Neta mengungkapkan, sebelum La Nyalla, Dedi Mulyadi, Bupati Purwakarta juga pernah mengaku bahwa dia diminta Rp 10 miliar oleh oknum Golkar agar bisa mendapatkan rekomendasi untuk maju ke Pilkada Jabar. Apa yang dikatakan La Nyalla maupun Dedi, menurut Neta sebenarnya bukanlah hal baru. Isu uang mahar sudah menjadi rahasia umum di balik pencalonan kepala daerah. "Belenggu uang mahar ini sulit untuk dibuktikan," kata dia.
Ketua Presidium Indonesia Police Watch, Neta S Pane.
Padahal, lanjut Neta, kasus mahar menjadi salah satu penyebab berkembangnya politik biaya tinggi dan maraknya korupsi yang melibatkan kepala daerah. Dengan terbentuknya Satgas Anti Politik Uang, isu uang mahar ini harus diusut dan disapu bersih.
Untuk itu, lanjutnya, dengan adanya pengakuan La Nyalla ini bisa menjadi momentum bagi Satgas Anti Politik Uang Polri untuk membongkar sinyalemen selama ini tentang uang mahar di balik pilkada. Bagaimana pun kasus uang mahar ini merupakan bagian dari politik uang di balik pilkada. Kasus uang mahar inilah, menurut dia, yang membuat pilkada menjadi tidak berkualitas.
Neta mengakui untuk sementara ini, dalam kasus La Nyalla maupun kasus Dedi belum ada unsur pidananya. Sehingga sulit bagi satgas untuk memprosesnya secara hukum. Kasus ini menurutnya sarat dengan urusan etika dan moralitas politik agar ke depan perkara uang mahar dan politik uang bisa diminimalisasi.
"Satgas bisa menggunakan UU Pemilu, KUHP dan ketentuan lain untuk menelusurinya agar kasusnya bisa terkuak," ujar Neta.
Untuk itu, menurut Neta satgas perlu mendatangi La Nyalla maupun Dedi untuk menggali kebenaran pengakuan mereka dan mencari tahu siapa saja saksinya serta mencari peluang untuk membongkar kasusnya ke jalur hukum. Meski tidak bisa diproses secara hukum, tapi dari penjelasan La Nyalla, Dedi, dan saksi saksi lain, satgas bisa melakukan antisipasi atau bahkan mungkin bisa melakukan OTT di kemudian hari.
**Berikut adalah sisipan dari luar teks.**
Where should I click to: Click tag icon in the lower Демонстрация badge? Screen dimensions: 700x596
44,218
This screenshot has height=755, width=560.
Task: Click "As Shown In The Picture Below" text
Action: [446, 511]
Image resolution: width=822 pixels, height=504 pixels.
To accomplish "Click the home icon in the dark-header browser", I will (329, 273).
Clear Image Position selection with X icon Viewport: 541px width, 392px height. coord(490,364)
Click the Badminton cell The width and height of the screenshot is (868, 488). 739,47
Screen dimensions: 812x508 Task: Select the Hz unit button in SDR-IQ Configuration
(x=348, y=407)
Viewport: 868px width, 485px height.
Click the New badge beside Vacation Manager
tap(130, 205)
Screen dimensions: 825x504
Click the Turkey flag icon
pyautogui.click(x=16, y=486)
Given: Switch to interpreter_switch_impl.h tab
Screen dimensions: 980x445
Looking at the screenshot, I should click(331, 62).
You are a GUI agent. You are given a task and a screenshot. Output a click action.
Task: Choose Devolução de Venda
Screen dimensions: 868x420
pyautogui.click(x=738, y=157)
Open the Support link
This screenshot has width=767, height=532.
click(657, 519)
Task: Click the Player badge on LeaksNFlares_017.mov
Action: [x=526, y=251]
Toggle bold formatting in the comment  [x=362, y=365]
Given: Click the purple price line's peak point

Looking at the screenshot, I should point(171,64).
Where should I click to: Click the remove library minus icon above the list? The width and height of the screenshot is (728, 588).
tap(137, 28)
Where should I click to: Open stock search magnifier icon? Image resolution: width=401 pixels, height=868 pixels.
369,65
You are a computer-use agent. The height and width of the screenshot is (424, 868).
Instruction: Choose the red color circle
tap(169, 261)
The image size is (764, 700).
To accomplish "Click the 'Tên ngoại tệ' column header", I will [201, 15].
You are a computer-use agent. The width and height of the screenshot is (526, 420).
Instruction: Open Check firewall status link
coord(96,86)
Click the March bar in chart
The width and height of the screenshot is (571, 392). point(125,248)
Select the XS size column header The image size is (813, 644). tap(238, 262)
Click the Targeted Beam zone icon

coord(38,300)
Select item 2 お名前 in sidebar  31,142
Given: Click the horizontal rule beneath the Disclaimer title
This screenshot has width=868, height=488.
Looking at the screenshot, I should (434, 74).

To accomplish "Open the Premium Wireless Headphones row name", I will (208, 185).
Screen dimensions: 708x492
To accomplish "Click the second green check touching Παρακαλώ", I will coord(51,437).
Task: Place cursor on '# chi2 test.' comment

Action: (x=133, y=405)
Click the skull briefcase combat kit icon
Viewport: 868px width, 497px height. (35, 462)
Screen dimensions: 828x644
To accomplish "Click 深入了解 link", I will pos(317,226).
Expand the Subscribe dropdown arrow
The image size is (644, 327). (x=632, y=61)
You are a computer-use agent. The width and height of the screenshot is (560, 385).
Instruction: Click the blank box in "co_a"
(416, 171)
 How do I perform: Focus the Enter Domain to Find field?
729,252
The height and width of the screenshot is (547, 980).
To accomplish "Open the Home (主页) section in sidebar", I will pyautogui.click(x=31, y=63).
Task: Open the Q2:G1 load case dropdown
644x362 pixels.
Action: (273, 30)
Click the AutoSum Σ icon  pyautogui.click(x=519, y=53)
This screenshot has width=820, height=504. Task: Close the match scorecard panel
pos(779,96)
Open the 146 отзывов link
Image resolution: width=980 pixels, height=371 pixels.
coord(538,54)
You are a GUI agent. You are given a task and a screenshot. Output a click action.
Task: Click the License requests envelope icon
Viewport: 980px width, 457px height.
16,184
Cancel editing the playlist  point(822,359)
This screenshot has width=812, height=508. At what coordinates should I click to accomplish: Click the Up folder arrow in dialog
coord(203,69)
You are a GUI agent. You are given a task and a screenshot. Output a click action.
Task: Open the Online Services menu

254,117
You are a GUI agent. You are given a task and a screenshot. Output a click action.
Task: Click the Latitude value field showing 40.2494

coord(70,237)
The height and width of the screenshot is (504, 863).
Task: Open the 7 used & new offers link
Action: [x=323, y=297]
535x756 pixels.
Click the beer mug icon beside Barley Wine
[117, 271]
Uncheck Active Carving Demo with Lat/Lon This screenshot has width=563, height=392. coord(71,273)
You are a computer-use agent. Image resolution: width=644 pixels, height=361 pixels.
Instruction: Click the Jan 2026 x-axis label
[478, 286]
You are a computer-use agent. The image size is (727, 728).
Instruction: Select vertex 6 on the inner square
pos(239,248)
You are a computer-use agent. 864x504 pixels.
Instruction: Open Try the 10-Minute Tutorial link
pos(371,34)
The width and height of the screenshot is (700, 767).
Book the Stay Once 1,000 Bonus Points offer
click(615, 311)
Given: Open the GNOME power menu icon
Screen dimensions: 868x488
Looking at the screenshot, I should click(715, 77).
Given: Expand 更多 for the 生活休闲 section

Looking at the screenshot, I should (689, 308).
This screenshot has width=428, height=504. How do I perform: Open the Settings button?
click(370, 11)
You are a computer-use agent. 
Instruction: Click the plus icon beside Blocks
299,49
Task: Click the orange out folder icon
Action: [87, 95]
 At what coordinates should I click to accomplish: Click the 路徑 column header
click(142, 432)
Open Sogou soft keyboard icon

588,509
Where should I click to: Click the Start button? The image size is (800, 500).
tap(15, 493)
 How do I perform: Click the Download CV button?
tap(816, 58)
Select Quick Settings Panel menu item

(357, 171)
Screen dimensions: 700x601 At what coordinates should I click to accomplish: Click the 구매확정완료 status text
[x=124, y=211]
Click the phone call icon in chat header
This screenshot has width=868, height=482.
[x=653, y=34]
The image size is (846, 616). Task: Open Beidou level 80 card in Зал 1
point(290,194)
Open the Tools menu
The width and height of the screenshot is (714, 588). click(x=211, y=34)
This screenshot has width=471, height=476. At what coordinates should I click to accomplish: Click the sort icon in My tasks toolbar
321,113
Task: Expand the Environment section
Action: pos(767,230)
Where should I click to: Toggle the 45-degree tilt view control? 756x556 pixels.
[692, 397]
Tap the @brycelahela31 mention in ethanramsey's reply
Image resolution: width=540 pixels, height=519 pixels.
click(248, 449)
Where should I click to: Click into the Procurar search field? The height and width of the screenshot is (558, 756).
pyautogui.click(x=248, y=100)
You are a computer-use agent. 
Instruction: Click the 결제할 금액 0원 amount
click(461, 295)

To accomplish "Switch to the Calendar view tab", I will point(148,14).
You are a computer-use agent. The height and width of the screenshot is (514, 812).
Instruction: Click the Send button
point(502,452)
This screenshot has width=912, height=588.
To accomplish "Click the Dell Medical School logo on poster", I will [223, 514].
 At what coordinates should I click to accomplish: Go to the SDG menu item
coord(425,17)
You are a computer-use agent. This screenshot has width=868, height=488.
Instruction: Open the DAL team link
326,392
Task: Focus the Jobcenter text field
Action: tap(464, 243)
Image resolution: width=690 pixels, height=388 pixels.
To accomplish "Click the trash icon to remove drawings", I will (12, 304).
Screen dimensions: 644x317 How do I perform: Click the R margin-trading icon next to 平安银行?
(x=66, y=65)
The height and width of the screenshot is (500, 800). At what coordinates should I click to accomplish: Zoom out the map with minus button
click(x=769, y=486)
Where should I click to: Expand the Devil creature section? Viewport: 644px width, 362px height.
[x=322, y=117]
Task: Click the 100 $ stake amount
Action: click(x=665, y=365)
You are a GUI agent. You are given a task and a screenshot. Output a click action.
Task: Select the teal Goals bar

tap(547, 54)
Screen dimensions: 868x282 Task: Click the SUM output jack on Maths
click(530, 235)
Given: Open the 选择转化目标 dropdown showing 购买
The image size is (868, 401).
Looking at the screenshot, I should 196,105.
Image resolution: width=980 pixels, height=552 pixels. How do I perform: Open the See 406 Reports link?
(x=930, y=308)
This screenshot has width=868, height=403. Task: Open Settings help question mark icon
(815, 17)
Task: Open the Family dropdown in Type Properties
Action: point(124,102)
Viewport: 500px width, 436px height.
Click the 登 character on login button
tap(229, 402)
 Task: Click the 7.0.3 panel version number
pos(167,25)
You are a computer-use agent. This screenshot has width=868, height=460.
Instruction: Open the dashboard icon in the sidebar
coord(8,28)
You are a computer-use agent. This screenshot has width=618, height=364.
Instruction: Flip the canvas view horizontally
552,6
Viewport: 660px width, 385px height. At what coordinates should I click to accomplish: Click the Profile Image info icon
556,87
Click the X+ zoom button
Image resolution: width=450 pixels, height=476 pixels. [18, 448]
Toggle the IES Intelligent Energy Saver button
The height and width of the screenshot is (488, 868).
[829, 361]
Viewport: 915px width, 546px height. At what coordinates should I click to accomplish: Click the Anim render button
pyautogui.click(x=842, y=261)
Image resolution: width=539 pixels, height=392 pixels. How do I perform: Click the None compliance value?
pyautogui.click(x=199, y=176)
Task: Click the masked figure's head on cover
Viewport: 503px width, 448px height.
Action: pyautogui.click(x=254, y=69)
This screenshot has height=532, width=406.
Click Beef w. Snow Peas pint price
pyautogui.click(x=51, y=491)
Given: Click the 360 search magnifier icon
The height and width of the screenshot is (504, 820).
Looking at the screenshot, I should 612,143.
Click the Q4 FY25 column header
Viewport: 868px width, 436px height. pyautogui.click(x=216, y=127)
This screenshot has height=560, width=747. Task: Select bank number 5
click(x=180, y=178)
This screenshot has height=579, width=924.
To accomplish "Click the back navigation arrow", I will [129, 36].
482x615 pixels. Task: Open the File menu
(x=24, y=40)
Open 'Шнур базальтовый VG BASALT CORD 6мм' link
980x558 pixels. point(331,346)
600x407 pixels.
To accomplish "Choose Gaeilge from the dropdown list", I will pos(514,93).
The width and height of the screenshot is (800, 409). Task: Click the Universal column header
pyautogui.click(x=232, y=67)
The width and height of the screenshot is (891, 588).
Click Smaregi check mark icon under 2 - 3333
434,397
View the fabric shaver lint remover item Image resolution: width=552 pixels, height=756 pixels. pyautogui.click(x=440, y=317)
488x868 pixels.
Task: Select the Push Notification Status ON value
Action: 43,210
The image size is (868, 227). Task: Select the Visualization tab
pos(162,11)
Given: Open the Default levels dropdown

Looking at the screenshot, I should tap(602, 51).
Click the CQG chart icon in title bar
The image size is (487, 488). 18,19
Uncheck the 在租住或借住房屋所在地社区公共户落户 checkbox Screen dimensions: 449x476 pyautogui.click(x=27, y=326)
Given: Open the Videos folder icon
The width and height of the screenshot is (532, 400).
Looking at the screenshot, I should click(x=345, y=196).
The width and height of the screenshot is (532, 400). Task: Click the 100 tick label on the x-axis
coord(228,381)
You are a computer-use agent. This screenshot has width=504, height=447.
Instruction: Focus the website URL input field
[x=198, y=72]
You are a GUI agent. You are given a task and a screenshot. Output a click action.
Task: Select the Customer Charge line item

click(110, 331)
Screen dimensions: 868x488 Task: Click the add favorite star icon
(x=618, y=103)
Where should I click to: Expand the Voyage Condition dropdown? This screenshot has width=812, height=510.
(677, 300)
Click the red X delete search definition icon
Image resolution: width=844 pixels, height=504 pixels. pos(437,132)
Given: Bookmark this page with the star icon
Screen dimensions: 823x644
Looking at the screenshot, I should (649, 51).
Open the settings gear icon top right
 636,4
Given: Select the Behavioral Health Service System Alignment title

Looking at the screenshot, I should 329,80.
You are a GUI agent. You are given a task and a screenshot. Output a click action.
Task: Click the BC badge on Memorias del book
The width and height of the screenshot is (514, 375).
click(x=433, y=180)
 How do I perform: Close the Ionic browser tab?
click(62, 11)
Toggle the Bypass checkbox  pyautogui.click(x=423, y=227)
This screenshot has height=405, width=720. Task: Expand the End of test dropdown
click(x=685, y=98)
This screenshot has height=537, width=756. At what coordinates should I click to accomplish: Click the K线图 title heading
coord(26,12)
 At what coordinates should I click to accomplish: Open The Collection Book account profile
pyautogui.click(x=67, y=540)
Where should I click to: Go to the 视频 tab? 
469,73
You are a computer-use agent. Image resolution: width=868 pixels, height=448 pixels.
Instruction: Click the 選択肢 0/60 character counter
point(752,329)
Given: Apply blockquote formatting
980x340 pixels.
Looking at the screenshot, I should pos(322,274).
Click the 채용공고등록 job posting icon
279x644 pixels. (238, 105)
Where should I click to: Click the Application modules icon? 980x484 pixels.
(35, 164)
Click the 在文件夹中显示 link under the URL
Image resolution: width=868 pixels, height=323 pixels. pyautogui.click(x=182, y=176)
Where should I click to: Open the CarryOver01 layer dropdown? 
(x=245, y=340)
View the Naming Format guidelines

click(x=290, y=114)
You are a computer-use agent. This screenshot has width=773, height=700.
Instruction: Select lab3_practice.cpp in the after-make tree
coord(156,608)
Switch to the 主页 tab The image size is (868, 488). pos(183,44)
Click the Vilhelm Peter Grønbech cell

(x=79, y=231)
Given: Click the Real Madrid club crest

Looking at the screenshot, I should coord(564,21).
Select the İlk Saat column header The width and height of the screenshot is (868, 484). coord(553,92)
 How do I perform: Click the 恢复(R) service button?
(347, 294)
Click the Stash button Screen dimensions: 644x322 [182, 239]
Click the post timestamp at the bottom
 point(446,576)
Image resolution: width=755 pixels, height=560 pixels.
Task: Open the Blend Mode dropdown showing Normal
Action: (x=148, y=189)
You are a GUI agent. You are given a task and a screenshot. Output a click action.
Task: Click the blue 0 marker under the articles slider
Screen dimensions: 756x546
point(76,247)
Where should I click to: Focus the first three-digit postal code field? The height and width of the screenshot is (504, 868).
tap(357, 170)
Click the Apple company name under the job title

"Pengakuan La Nyalla ini, meski tidak bisa diproses secara hukum tapi telah menjadi pukulan telak bagi Prabowo dan Gerindra," kata Neta.
Neta menambahkan, agar semuanya transparan, Prabowo perlu juga mengklarifikasi pengakuan La Nyalla tersebut. "Jika pengakuan La Nyalla tersebut tidak benar tentunya Prabowo bisa melaporkannya ke polisi dengan tuduhan pencemaran nama baik," kata Neta.